» Goal: Reproduce the material below, swapping each occurrence of "Where should I click to" for "Where do I click to" and leaving everything else unchanged.

════════════════════

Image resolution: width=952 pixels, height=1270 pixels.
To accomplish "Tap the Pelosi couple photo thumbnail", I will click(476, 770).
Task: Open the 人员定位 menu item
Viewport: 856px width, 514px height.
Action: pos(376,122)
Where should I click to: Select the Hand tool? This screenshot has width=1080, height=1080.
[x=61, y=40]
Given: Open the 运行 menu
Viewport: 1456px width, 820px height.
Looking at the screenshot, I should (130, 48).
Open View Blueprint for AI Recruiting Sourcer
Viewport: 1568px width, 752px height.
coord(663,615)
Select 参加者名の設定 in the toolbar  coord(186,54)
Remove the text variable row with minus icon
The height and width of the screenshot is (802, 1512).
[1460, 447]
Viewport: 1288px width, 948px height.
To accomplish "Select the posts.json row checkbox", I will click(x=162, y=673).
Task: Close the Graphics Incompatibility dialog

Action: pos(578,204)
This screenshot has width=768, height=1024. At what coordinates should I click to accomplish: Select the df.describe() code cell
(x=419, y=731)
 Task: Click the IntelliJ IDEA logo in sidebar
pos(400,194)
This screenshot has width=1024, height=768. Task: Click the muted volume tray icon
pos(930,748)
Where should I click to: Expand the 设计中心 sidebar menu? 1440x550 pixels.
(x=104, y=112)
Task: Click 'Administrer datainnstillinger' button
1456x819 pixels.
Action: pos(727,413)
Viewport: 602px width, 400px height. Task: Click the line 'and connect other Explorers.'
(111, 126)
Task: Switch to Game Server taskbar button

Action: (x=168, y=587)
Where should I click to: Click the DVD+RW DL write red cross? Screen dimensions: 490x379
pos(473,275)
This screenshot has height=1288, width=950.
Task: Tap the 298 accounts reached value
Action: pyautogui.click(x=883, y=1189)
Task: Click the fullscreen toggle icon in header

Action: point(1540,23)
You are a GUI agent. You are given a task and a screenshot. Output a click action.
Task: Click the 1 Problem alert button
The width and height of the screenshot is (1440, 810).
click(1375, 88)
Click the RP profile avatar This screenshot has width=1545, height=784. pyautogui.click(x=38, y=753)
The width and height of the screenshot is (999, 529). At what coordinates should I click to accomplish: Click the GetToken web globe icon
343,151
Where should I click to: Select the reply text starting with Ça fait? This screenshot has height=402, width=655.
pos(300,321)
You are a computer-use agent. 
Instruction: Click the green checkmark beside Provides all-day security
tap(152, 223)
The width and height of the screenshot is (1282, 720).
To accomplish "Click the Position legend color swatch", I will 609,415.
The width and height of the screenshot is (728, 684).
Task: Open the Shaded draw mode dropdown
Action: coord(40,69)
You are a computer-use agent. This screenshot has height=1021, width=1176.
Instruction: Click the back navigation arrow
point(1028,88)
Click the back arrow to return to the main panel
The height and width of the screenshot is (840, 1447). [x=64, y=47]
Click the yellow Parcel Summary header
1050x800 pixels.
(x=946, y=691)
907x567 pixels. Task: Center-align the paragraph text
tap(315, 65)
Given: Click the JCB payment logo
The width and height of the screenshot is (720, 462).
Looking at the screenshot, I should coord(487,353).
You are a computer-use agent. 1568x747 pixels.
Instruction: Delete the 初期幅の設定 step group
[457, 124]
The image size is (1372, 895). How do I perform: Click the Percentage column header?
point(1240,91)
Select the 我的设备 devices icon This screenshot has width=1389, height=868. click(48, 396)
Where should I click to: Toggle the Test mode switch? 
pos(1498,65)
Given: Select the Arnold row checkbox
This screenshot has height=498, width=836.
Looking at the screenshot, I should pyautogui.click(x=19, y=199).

════════════════════

» Output of the exercise:
Image resolution: width=952 pixels, height=1270 pixels.
To accomplish "Tap the Pelosi couple photo thumbnail", I will click(476, 770).
Task: Open the 人员定位 menu item
Viewport: 856px width, 514px height.
Action: pos(376,122)
Where do I click to: Select the Hand tool? This screenshot has width=1080, height=1080.
[x=61, y=40]
Given: Open the 运行 menu
Viewport: 1456px width, 820px height.
Looking at the screenshot, I should (130, 48).
Open View Blueprint for AI Recruiting Sourcer
Viewport: 1568px width, 752px height.
coord(663,615)
Select 参加者名の設定 in the toolbar  coord(186,54)
Remove the text variable row with minus icon
The height and width of the screenshot is (802, 1512).
[1460, 447]
Viewport: 1288px width, 948px height.
To accomplish "Select the posts.json row checkbox", I will click(x=162, y=673).
Task: Close the Graphics Incompatibility dialog

Action: pos(578,204)
This screenshot has width=768, height=1024. At what coordinates should I click to accomplish: Select the df.describe() code cell
(x=419, y=731)
 Task: Click the IntelliJ IDEA logo in sidebar
pos(400,194)
This screenshot has width=1024, height=768. Task: Click the muted volume tray icon
pos(930,748)
Where do I click to: Expand the 设计中心 sidebar menu? 1440x550 pixels.
(x=104, y=112)
Task: Click 'Administrer datainnstillinger' button
1456x819 pixels.
Action: pos(727,413)
Viewport: 602px width, 400px height. Task: Click the line 'and connect other Explorers.'
(111, 126)
Task: Switch to Game Server taskbar button

Action: (x=168, y=587)
Where do I click to: Click the DVD+RW DL write red cross? Screen dimensions: 490x379
pos(473,275)
This screenshot has height=1288, width=950.
Task: Tap the 298 accounts reached value
Action: pyautogui.click(x=883, y=1189)
Task: Click the fullscreen toggle icon in header

Action: point(1540,23)
You are a GUI agent. You are given a task and a screenshot. Output a click action.
Task: Click the 1 Problem alert button
The width and height of the screenshot is (1440, 810).
click(1375, 88)
Click the RP profile avatar This screenshot has width=1545, height=784. pyautogui.click(x=38, y=753)
The width and height of the screenshot is (999, 529). At what coordinates should I click to accomplish: Click the GetToken web globe icon
343,151
Where do I click to: Select the reply text starting with Ça fait? This screenshot has height=402, width=655.
pos(300,321)
You are a computer-use agent. 
Instruction: Click the green checkmark beside Provides all-day security
tap(152, 223)
The width and height of the screenshot is (1282, 720).
To accomplish "Click the Position legend color swatch", I will 609,415.
The width and height of the screenshot is (728, 684).
Task: Open the Shaded draw mode dropdown
Action: coord(40,69)
You are a computer-use agent. This screenshot has height=1021, width=1176.
Instruction: Click the back navigation arrow
point(1028,88)
Click the back arrow to return to the main panel
The height and width of the screenshot is (840, 1447). [x=64, y=47]
Click the yellow Parcel Summary header
1050x800 pixels.
(x=946, y=691)
907x567 pixels. Task: Center-align the paragraph text
tap(315, 65)
Given: Click the JCB payment logo
The width and height of the screenshot is (720, 462).
Looking at the screenshot, I should coord(487,353).
You are a computer-use agent. 1568x747 pixels.
Instruction: Delete the 初期幅の設定 step group
[457, 124]
The image size is (1372, 895). How do I perform: Click the Percentage column header?
point(1240,91)
Select the 我的设备 devices icon This screenshot has width=1389, height=868. click(48, 396)
Where do I click to: Toggle the Test mode switch? 
pos(1498,65)
Given: Select the Arnold row checkbox
This screenshot has height=498, width=836.
Looking at the screenshot, I should pyautogui.click(x=19, y=199).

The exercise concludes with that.